While I was student teaching many years ago, my supervising teacher incorporated guided reading in her 2nd grade literacy block. I was amazed at how students were able to work independently during centers. When I started teaching, I began using centers within my classroom routine.
There are a few things teachers must set up in order to be successful. First, students need to know what you expect from them. Establishing routines and procedures during the first few weeks of school will save a lot of headache later in the year. At each center, I use a “direction page” where students will find what they are suppose to do (in kid friendly language) and an example they can use if needed. You can differentiate this direction sheet depending on your student’s needs. In the past when I taught Kindergarten, I used picture directions until the students learned to read. Also, students need to know where they are suppose to go. In my classroom I have a pocket chart with each student’s name listed. I rotate the centers each day and students use the pocket chart to see which center they will be completing that day. Additionally, students need to know where each center is located. I have done this several ways. Years when I have had a bigger classroom (or fewer students), I have designated areas within in my classroom for specific centers. This year, I have different colors of baskets that contain different centers. I place the basket on the student’s desks instead of having designated areas for centers around the room.

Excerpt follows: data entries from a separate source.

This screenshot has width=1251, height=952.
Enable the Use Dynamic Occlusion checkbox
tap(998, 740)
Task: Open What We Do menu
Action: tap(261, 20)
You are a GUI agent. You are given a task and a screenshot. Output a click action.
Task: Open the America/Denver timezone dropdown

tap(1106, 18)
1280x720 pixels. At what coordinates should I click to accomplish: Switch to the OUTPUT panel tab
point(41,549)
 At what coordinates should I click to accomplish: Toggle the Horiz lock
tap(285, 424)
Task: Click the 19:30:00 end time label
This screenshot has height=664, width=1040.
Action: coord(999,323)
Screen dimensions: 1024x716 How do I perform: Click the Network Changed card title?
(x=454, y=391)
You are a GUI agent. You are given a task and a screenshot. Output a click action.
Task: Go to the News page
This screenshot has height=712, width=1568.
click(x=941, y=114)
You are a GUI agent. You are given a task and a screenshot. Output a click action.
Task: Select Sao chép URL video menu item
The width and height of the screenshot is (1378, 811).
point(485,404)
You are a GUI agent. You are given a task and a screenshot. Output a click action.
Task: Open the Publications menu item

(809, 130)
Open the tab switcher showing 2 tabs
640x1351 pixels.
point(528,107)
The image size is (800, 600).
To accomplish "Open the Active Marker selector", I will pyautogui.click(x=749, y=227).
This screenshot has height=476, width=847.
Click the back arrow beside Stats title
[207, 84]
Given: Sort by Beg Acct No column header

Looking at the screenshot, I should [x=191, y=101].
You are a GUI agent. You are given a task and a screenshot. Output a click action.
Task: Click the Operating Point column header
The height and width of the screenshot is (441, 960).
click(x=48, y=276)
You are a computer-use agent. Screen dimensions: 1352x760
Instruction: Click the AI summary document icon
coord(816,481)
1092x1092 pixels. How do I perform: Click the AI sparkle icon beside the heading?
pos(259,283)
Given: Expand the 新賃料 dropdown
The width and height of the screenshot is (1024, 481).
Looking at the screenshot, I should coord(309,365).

Next, you need to find quality centers that will engage students that also matches what you are teaching. This step takes work and often centers are trial and error–what works for some classes may not work for others. Be cautious when using resources from Teachers Pay Teachers and Pinterest–these sites often have great ideas, but are not rigorous enough for students. I personally believe that students need to produce something while in their center. Currently, I am using the following centers within my guided reading:
-Listening: students listen to a book on tape and then complete a flow map of the beginning, middle and end.
-Writing: in this center, students have a choice to write about whatever they would like. I include about 5 pictures, sentences starters, and vocabulary words to help students that struggle with coming up with something off the top of their heads. Students write in their writing journals, which I check on Fridays and also use for parent-teacher conferences.
-Build a Sentence: Each of my reading groups receives a different sentence to put together based on the phonic lesson they are learning for the week. (I write the sentence on a sentence strip and then cut it.) After students put the sentence together, they write the sentence on the bottom of the paper.
-Reading: This is the only center that I do not require students to produce something. I let students choose a book to read from the read aloud bucket. I use this center so that students can learn that it is important to read for fun.
-Pocket Chart: After practicing our poem of the week during Morning Message, students put together the poem at this center. After they have put the sentence together, students can write the poem, respond to the poem, or write an extension to the poem.
Below I have included a few resources that might be helpful if you are interested in starting or revamping literacy centers in your classroom:
Reading Rockets: This resource provides examples of centers for elementary and secondary grades.
Busy Teacher Cafe: This resource also gives specific examples of literacy centers. As always, make sure to review them and make sure they are appropriate for your students before implementing them.
Read, Write, Think: Another resource for getting started with guided reading. I would recommend this to beginners who want to start implementing literacy centers.
Do you teach guided reading? What literacy centers do you use?